José
Nêumanne
Ao
falsificar Curriculum Lattes, natureza da democracia e história, Dilma fica no
poder
Em
2009, já escolhida pelo então chefe, Luiz Inácio Lula da Silva, para lhe suceder
na Presidência da República, Dilma Rousseff teve registrada no currículo
oficial, divulgado no site da Casa Civil, que chefiava, sua condição de mestre
(master of science) e doutora (Ph.D.) em Ciências Econômicas pela
Universidade de Campinas (Unicamp). Pilhada em flagrante delito pela revista
Piauí, ela reconheceu que não era nada disso. E mandou corrigir seu
Curriculum Lattes (padrão nacional no registro do percurso acadêmico de
estudantes e pesquisadores, adotado pela maioria das instituições de fomento,
universidades e institutos de pesquisa do País), que informava ter ela cursado
Ciências Sociais.
Falsificar
Curriculum Lattes equivale, na Academia, a usar um falso diploma de médico.
Cobrada, Dilma justificou-se: “Aquela ficha do Lattes era de 2000. Eu era
secretária de Minas, Energia e Telecomunicações no Rio Grande do Sul. Eu não
tinha mais nenhuma vida acadêmica. Eu era doutoranda porque eu não tinha sido
jubilada, era doutoranda. Ao que parece eu fui jubilada em 2004, mas não fui
comunicada”.
Do
episódio se conclui que, pelo menos desde então, Dilma tem mantido hábitos que
se mostraram recorrentes nas duas eleições presidenciais que disputou (em 2010 e
2014) e nos mandatos que nelas obteve. Um deles é conjugar verbos
repetitivamente na primeira pessoa do singular. Outro, recusar-se a assumir a
responsabilidade pelos próprios erros.
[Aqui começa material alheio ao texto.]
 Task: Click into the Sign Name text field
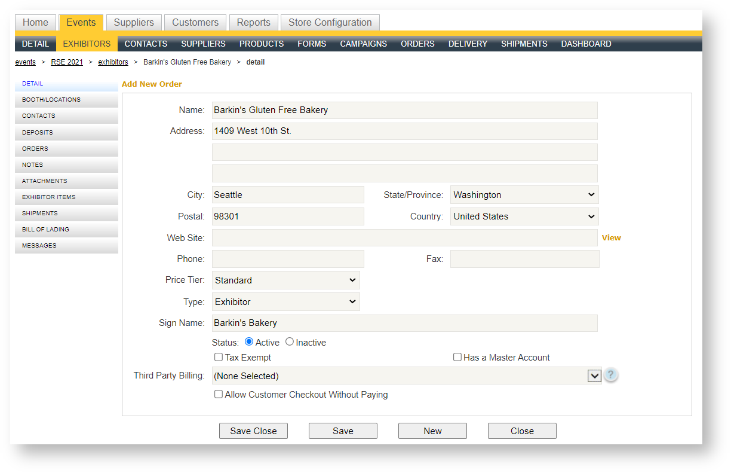click(x=404, y=323)
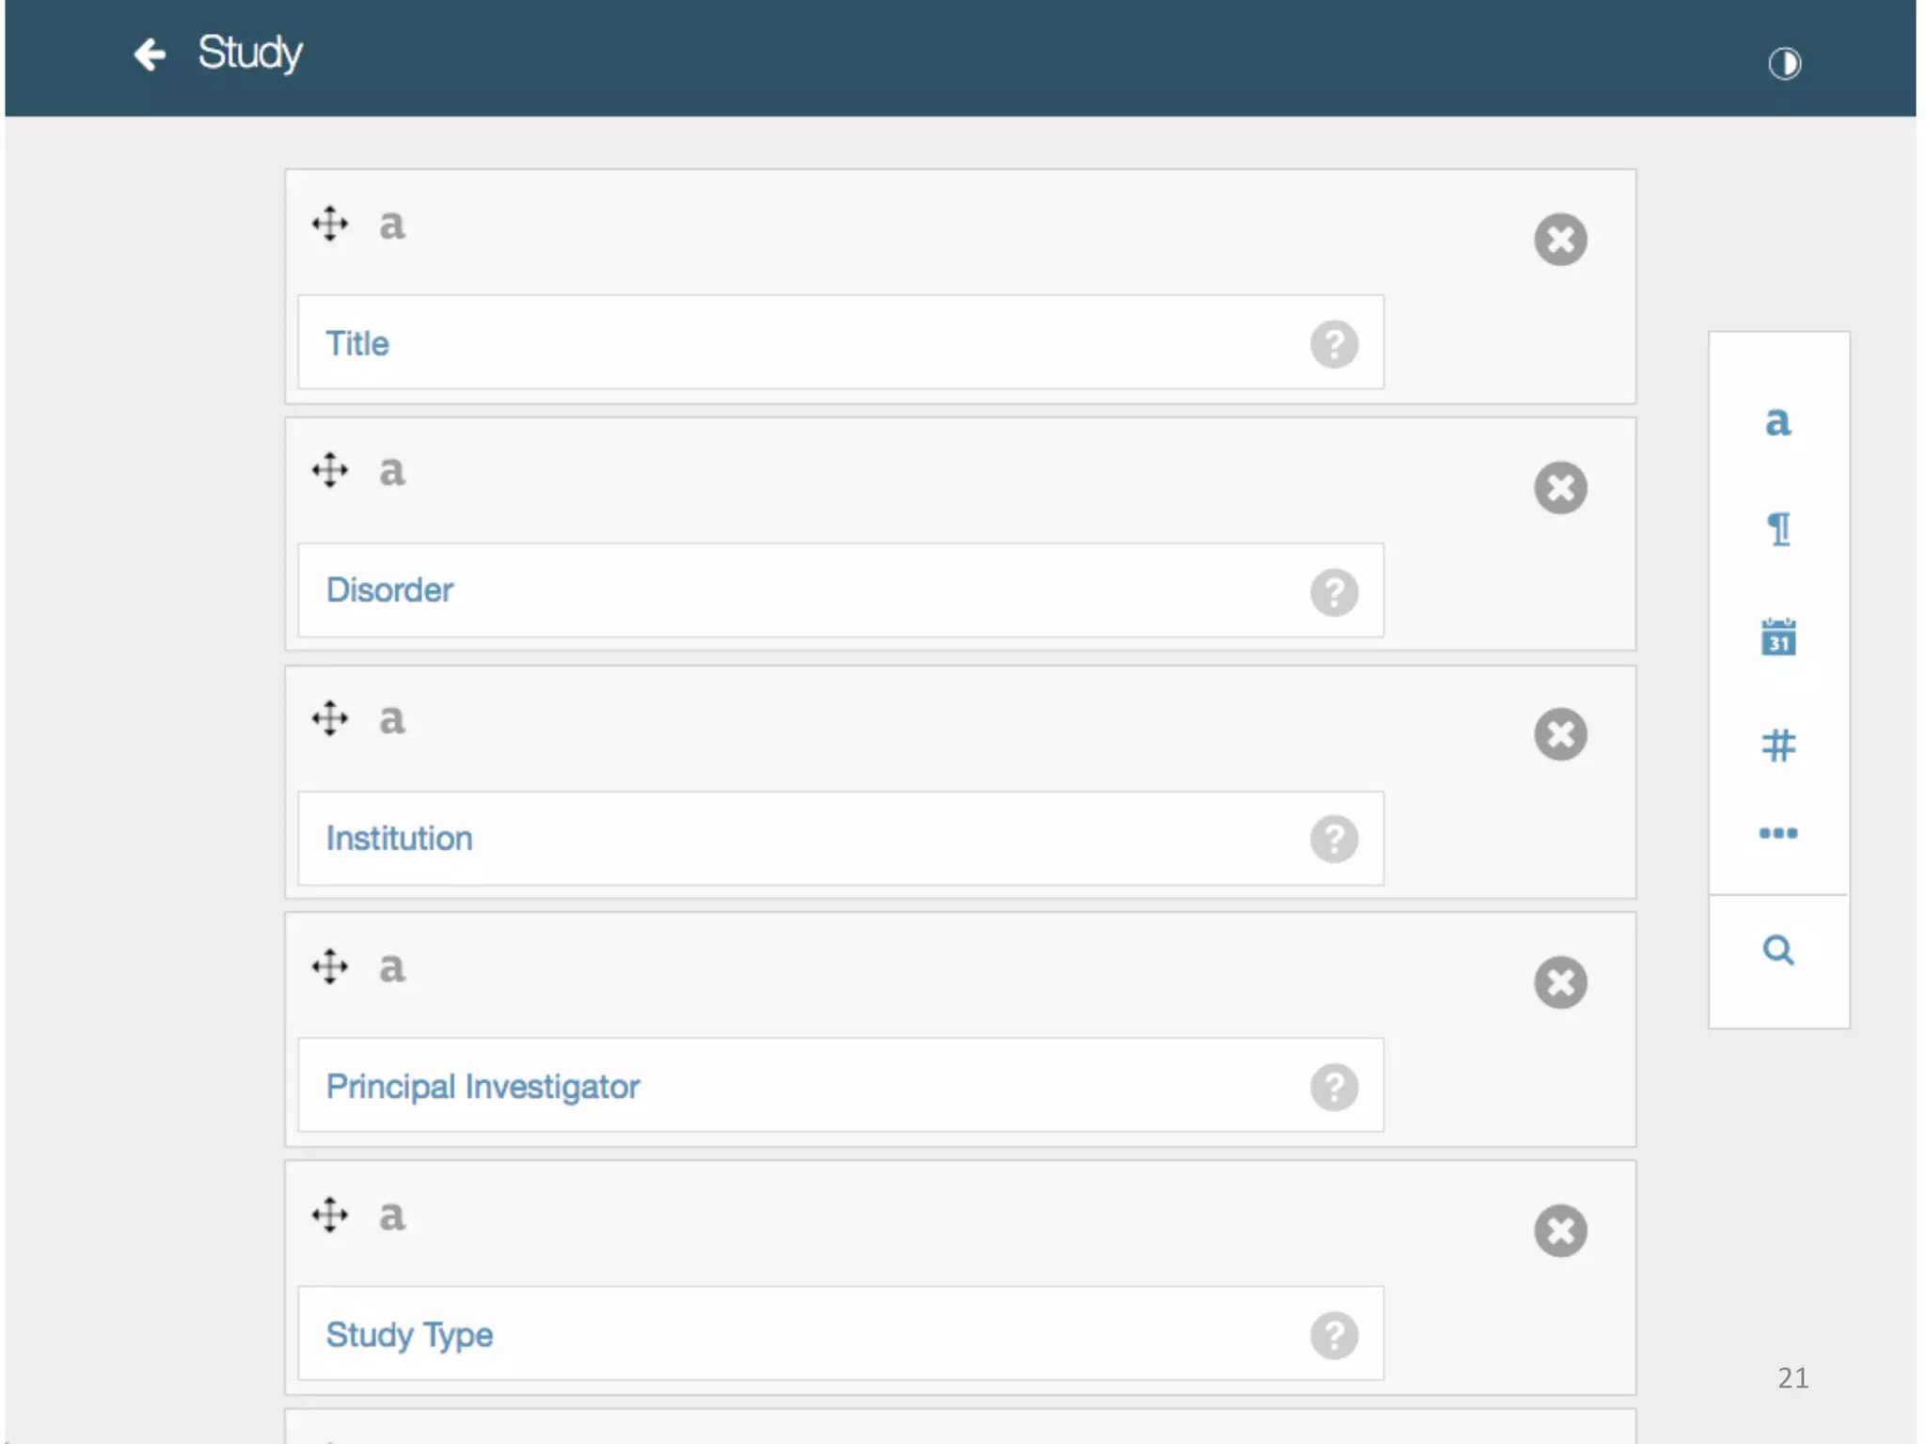1926x1444 pixels.
Task: Delete the Study Type field
Action: [x=1560, y=1232]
Para ela, a culpa era do Lattes, não
dela. Já no dilmês tatibitate, ao qual o País se acostumaria nestes tempos, ela
se eximiu da falsificação do documento. Quem falsificou seu currículo? Ela mesma
nunca se interessou em saber e denunciar. Nem explicou como pagou créditos de
doutorado sem ter apresentado dissertação de mestrado, como é praxe. Esta,
contudo, é uma mentira desprezível se comparada com outro acréscimo que fez a
sua biografia: o da condição de heroína da democracia, falsificando o conceito
básico que definiria o objetivo de sua luta.
Ela
combateu, sim, a ditadura, ao se engajar num grupo armado de extrema esquerda de
inspiração marxista-leninista, o VAR-Palmares. Sua atuação está confirmada em
autos de processos na Justiça Militar, em que foi acusada de subversão e prática
de atentados terroristas. E foi narrada em detalhes por Carlos Alberto Soares de
Freitas, o Beto, que a delatou em depoimento mantido no arquivo digital de O
Globo
(oglobo.globo.com/politica/confira-integra-do-depoimento-de-beto-dado-em-1971-2789754).
Dilma mente porque, como atestam ex-guerrilheiros mais honestos, eles não
lutavam por uma democracia burguesa, mas, sim, pela “ditadura do proletariado”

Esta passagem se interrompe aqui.